Ayton isn’t the only contract situation the Suns have on their plate during the upcoming offseason. Cam Johnson is already on the books for $5.8 million next season no matter what, but he’s eligible for a (well-deserved) rookie-scale extension, just like Bridges and Ayton were last offseason.

Johnson said he’s not thinking about that just yet, admitting the Suns have other things to handle first.

“There’s a lot of stuff that’s gotta happen before we get to that, you know?” he said. “Even if you’re talking about the stuff with DA, like, that is obviously more at the forefront of things. But I trust that whatever is meant to happen will happen.”

In addition to navigating restricted free agency with DA, the Suns can also offer Devin Booker a supermax contract after he earned All-NBA honors. Couple that with possibly finding some bench upgrades with their mid-level extension, and Johnson understands it may take awhile for negotiations to take shape.

Johnson said he’s talked with Bridges about that process, but he seemed acutely aware of the value of his Twin’s contract…and the value of that contract to the Suns as well.

“He got a great deal, and if he would have went into a restricted free agency, who knows what he could have got, but I do think he enjoys playing here and got a deal that was good for him, and, in a lot of ways right now, good for the team,” Johnson said. “We’re building something here, so it’s something that I love being a part of, and I keep that in mind.”

5. Chris Paul gets his obligatory Mikal Bridges shot in

It’s no secret Chris Paul loves Mikal Bridges. Even if he hadn’t publicly said he views the 25-year-old wing like a son, his constant joy for getting shots in at Bridges’ expense would be a dead giveaway.

After winning MVP honors for the 2022 Water For Life Charity Softball Game, Paul took to the podium in postgame and revealed his award-winning strategy:

“My game plan every time I stepped up to the plate was to hit it at Mikal Bridges,” he deadpanned. “Mikal was just the weakest link out there, you know what I mean? So every time I stepped up, I looked out and saw where ‘Kal was, and I knew if I hit it where he was, I had a chance.”

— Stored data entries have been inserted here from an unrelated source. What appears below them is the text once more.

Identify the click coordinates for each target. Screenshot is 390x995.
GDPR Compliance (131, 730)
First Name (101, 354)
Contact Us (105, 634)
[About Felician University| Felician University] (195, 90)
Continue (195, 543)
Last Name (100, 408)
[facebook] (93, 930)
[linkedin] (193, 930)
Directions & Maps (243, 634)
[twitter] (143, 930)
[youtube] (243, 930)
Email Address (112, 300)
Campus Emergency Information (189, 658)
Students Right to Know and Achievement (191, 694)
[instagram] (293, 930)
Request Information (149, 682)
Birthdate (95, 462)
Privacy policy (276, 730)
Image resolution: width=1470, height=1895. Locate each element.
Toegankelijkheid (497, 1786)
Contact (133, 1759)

On one play, Paul hit an inside-the-park home run that Bridges was unable to corral. Johnson knew as soon as it happened that his teammate would be regretting that mistake.

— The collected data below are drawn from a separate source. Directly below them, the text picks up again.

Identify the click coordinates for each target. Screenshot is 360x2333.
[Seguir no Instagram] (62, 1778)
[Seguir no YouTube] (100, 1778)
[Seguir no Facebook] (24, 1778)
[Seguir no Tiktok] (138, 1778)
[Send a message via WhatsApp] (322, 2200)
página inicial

“Mikal played well, it’s just that one play was tough on him, and he’s hurt about it, because the last thing you want to do is give Chris a home run to that man,” Johnson said. “There’s every other player you’d rather give that up to than Chris.”

Before the game, Bridges had said that he believed he’d be the best athlete on the field. Upon being informed of this in postgame, Paul had to get one last dig in.

“Yeah, that sounds like what Mikal would’ve said, but I think he thinks ‘cause the Diamondbacks had to have a Mikal Bridges Day that it was gonna translate to his game, but it obviously didn’t,” he said. “Not at all. Mikal was trash.”